EXCERTO PARA LEITURA:
---+---

Na réplica, os autores defendem a improcedência das excepções invocadas e bem assim como do pedido reconvencional formulado pelos réus.
No despacho saneador, não foi admitida a reconvenção, no que respeita ao pedido indemnizatório deduzido pela ré mulher, julgando-se, outrossim, improcedente a excepção do caso julgado.
A sentença julgou a acção, improcedente por não provada, e, em consequência, absolveu os réus do pedido de extinção, por desnecessidade, do direito de passagem de que o prédio urbano destes, com a inscrição matricial sob o artigo 800º, beneficia, sobre o prédio urbano dos autores, com a inscrição matricial sob o artigo 1098º, ambos da freguesia de S. João do Campo, e a reconvenção, na parte em que, processualmente, foi admitida, procedente por provada, e, em consequência, condenou os autores a reconhecer e respeitar esse direito de servidão de passagem dos réus, em que aqueles foram condenados, na acção ordinária nº 2915/04.8TJCBR, devendo os autores, em definitivo, abster-se de, por qualquer meio, perturbar, obstruir ou dificultar o normal exercício do direito de servidão do referido prédio, por parte dos réus.
Desta sentença, os autores interpuseram recurso de apelação, onde sustentam a sua revogação, com a consequente declaração de extinção da servidão que onera o seu prédio, a favor do prédio dos réus, terminando as suas alegações com as seguintes conclusões:
1ª – A decisão recorrida estriba o argumento de que se não provou a desnecessidade da serventia em causa nos presentes autos, essencialmente, na resposta dada a três pontos da matéria de facto, a saber: que os réus possuem direito de passagem de pé e automóvel sobre o prédio dos autores para o seu prédio; que o acesso alternativo à serventia e directamente confinante com a estrada se situa a cerca de 20/30 m de uma curva que não permite ver a aproximação de uma viatura; que tal entrada não dá acesso à garagem onde os réus guardam o carro.

---+---

DADOS FORNECIDOS:
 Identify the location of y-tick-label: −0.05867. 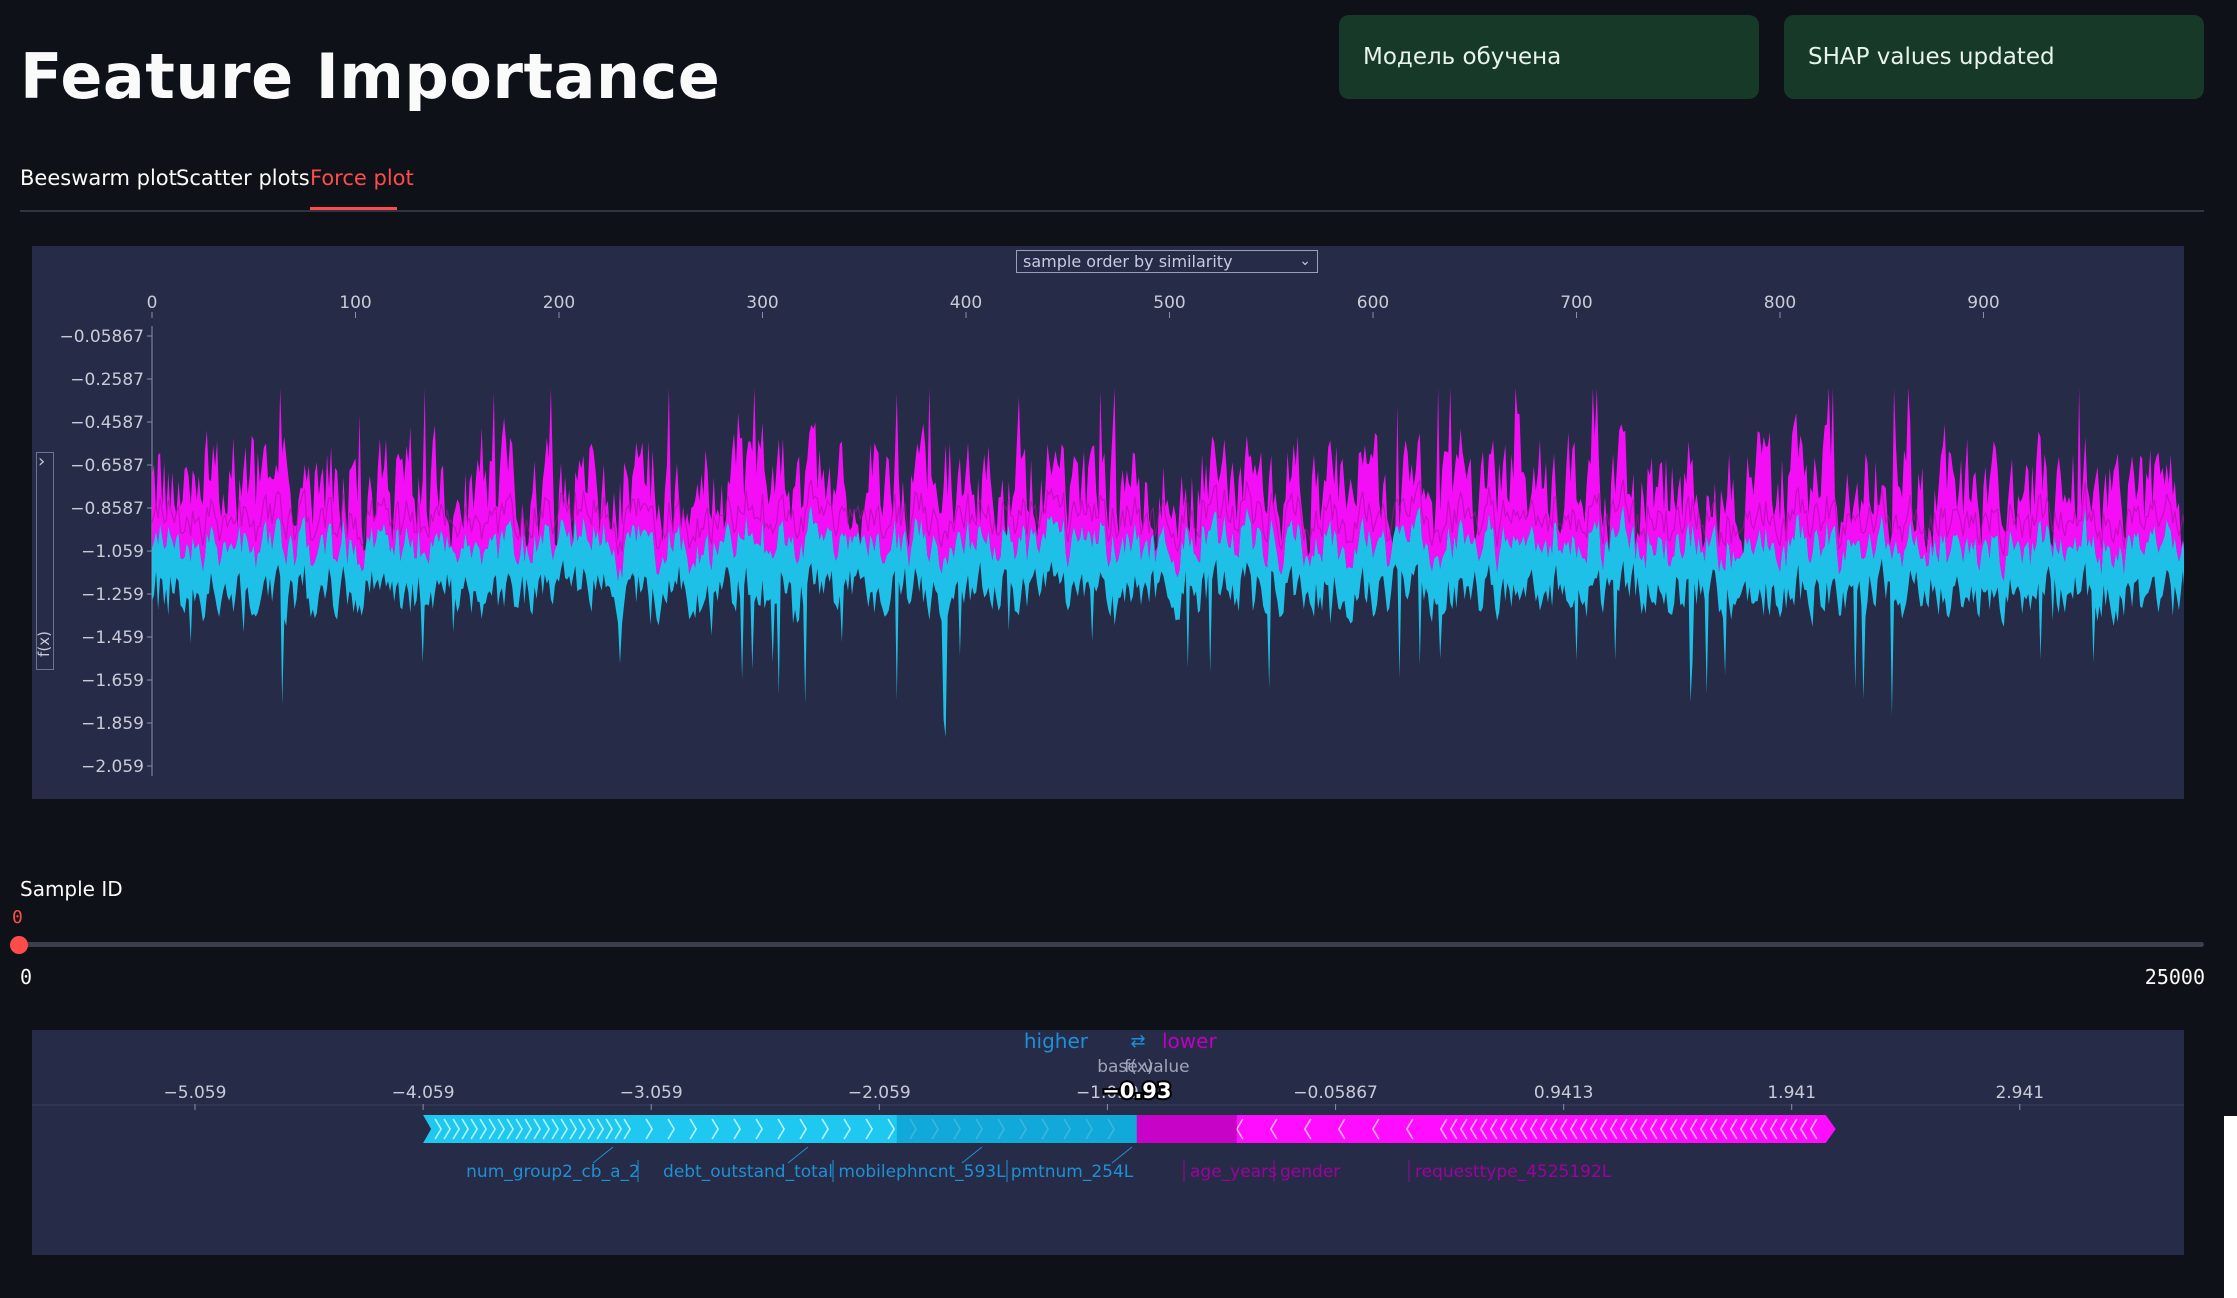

---+---

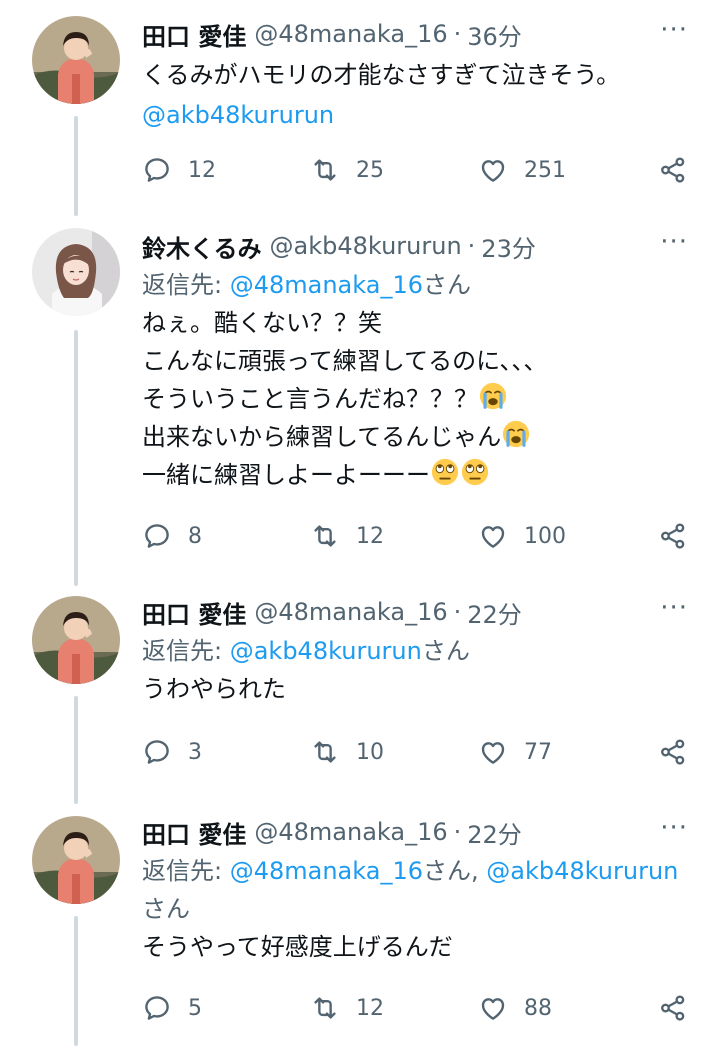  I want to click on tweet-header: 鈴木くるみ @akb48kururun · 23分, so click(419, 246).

---+---

PROBLEMAS A RESOLVER:
1. Reescreva o trecho do excerto que vai de "A sentença julgou" a "parte dos réus.", trocando "prédio urbano" por "imóvel urbano".
2. Responda com base no excerto:
(a) No despacho saneador, qual excepção foi julgada improcedente?
(b) Sob que artigo tem inscrição matricial o prédio urbano dos autores?
(c) A que distância de uma curva se situa o acesso alternativo directamente confinante com a estrada?

RESPOSTAS ÀS TAREFAS:
1.
A sentença julgou a acção, improcedente por não provada, e, em consequência, absolveu os réus do pedido de extinção, por desnecessidade, do direito de passagem de que o imóvel urbano destes, com a inscrição matricial sob o artigo 800º, beneficia, sobre o imóvel urbano dos autores, com a inscrição matricial sob o artigo 1098º, ambos da freguesia de S. João do Campo, e a reconvenção, na parte em que, processualmente, foi admitida, procedente por provada, e, em consequência, condenou os autores a reconhecer e respeitar esse direito de servidão de passagem dos réus, em que aqueles foram condenados, na acção ordinária nº 2915/04.8TJCBR, devendo os autores, em definitivo, abster-se de, por qualquer meio, perturbar, obstruir ou dificultar o normal exercício do direito de servidão do referido prédio, por parte dos réus.

2.
(a) A excepção do caso julgado.
(b) Sob o artigo 1098º.
(c) A cerca de 20/30 m.